[[ Supplied data open ]]

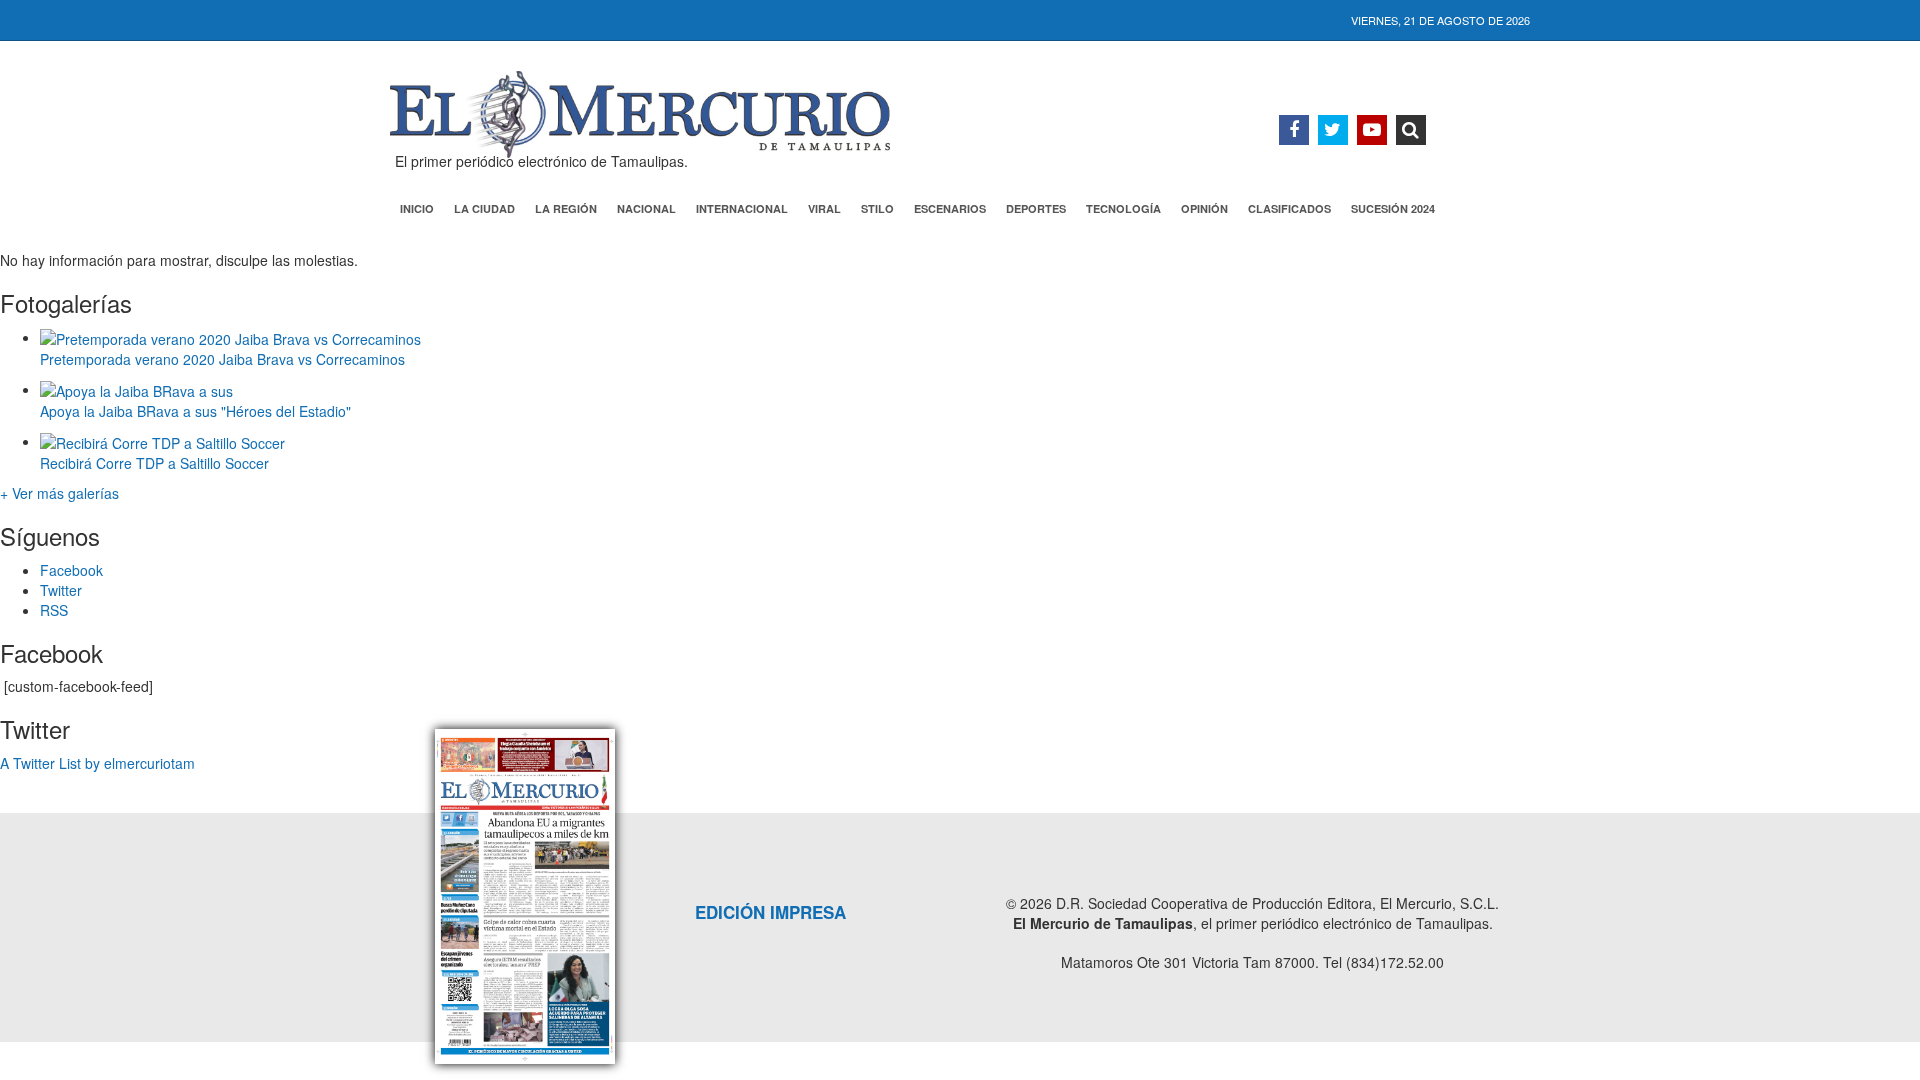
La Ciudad (484, 208)
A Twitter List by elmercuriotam (97, 763)
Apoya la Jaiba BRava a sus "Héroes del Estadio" (195, 411)
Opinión (1204, 208)
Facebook (71, 570)
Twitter (61, 590)
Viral (824, 208)
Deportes (1036, 208)
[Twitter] (1333, 130)
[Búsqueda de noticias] (1411, 130)
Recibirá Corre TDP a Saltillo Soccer (154, 463)
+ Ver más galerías (59, 493)
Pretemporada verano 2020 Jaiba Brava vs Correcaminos (222, 359)
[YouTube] (1372, 130)
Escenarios (950, 208)
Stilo (877, 208)
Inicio (417, 208)
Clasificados (1289, 208)
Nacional (646, 208)
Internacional (742, 208)
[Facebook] (1294, 130)
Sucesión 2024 (1393, 208)
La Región (566, 208)
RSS (54, 610)
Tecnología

[[ Supplied data closed ]]

Check each line of the material for the string "Jaiba", then state how many lines have it and nothing more.

Task output:
2